For lunch today it’s tacos of pork ribs simmered with sugar chiles and garnished with avocados, green onions, cilantro, and a spoonful of sour cream. In such a splendid place, on this beautiful day, with such a delicious lunch, it’s good to be alive.

It was cold and wet this Monday morning, not quite cold enough for our first fire of the season, but what the heck, we’ll open the doors. We are starting off this week with a bang, guinea fowl and polenta with fried sage leaves. Our friend, Lex Alexander, gave us a gift of medium coarse-cut yellow grits from Lindley Mills in Graham, North Carolina. So we cooked them up Italian-style in honor of the birds. Let the games begins.


On this late summer day, our doors are flung open to the great outdoors where big billowing clouds float overhead, the clear green water of the canal slides by down below us, and a beautiful breeze blows into the studio. Grilled bangers and big fat tomatoes for lunch today. Henry, the studio dog, watches us intently as we eat. He barks every now and then, as if he needs to remind us that he is there, hoping that something falls on the floor. It brings to mind a cartoon in this week’s  New Yorker that shows a genie out of his bottle talking to a dog. The caption reads, “After you wished once for food, you can stop using your other wishes on food.” But this simple lunch is so good, we might squander our wishes, too.

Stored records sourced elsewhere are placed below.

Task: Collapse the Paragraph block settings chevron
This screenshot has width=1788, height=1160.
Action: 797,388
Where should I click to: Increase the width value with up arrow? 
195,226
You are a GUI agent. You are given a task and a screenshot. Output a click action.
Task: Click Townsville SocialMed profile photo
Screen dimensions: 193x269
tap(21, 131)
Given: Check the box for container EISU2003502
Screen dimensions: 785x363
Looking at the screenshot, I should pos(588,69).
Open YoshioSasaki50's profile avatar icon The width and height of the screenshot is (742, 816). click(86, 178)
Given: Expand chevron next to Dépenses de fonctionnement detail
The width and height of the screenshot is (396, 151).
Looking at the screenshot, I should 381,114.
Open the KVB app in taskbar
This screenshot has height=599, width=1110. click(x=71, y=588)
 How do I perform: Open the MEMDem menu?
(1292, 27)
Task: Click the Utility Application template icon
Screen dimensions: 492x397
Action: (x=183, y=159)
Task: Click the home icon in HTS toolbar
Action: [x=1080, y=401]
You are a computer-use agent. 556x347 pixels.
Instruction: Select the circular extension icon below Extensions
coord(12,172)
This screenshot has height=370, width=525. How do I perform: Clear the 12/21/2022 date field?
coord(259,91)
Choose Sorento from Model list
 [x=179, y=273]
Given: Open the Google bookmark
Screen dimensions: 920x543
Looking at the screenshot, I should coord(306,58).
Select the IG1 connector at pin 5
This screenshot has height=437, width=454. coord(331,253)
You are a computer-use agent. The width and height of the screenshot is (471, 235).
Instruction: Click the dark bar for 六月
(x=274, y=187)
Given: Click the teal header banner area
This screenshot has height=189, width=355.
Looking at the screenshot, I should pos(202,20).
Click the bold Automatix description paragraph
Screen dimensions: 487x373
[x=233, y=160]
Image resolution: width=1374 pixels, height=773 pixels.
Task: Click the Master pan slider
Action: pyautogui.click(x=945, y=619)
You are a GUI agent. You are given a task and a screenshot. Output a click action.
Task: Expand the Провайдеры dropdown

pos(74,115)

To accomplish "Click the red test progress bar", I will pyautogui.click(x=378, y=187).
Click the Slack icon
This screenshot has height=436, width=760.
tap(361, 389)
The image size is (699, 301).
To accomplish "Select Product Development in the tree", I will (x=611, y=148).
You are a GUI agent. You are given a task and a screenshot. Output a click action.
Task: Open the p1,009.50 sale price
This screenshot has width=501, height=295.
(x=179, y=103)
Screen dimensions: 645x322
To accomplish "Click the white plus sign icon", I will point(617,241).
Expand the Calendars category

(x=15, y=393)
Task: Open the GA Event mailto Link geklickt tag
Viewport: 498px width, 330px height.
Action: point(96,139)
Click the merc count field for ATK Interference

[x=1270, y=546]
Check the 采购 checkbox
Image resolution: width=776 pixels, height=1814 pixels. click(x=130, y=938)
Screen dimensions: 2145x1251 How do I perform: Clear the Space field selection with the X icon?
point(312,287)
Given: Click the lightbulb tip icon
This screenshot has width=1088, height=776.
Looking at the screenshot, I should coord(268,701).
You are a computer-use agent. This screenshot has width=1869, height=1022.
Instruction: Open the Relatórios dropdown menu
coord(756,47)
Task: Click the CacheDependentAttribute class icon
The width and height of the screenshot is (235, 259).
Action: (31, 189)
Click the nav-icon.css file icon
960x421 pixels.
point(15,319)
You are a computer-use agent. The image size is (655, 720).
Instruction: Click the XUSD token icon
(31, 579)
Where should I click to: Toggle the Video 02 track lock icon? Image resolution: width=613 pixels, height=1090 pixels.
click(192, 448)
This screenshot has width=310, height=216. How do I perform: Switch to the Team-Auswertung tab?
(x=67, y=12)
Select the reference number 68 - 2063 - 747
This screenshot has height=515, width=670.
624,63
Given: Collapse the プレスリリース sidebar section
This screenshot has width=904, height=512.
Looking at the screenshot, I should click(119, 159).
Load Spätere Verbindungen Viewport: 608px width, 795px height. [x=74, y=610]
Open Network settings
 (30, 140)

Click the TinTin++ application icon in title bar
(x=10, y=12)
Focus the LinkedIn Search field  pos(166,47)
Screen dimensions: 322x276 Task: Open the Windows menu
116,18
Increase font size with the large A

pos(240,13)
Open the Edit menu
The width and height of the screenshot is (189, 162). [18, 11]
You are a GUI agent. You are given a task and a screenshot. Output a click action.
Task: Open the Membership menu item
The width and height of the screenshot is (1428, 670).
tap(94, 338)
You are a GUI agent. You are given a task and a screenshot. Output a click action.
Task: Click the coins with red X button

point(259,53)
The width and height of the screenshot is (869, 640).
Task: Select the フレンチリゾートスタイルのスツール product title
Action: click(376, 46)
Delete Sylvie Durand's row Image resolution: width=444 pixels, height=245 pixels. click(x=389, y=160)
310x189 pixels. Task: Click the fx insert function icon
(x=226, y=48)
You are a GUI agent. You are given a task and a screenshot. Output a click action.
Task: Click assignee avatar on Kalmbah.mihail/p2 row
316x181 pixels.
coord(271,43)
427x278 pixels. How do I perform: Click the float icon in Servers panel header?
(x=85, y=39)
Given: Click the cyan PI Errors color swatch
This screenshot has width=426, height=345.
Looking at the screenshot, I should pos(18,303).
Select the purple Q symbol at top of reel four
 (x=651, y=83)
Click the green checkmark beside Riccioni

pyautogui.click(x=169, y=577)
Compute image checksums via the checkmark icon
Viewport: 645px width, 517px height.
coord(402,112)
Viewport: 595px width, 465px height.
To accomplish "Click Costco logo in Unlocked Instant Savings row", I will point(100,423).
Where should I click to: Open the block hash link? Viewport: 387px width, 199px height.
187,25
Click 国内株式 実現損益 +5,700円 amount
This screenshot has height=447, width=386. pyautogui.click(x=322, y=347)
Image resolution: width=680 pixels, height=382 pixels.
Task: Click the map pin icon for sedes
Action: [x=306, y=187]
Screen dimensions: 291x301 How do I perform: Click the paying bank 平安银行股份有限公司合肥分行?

September is the very best time of the year for eating vegetables. At the Trenton farmers’ market this morning, there were yellow wax beans and green string beans, bursting at the “seams” with their swollen little beans inside; heroic lima beans encased in their sturdy flat pods; long, wide Romano beans (we’ve been waiting for these all summer); bi-color (our favorite) corn on the cob; and just-dug (’cause we dig ’em) potatoes. We made a succotash, adding about a quarter of a  pound of salted Irish butter (is it wrong?). Eating like this takes the sting out of saying the long, slow goodbye to summer.


There were a couple of plump zucchini in the garden this morning, and one little ribeye steak in the fridge leftover from the holiday weekend. We seared the steak in a cast-iron skillet to a nice pink medium-rare, then piled on sautéed zucchini tossed with really good olive oil, and chopped fresh tarragon and parsley. Welcome back to the rest of our lives!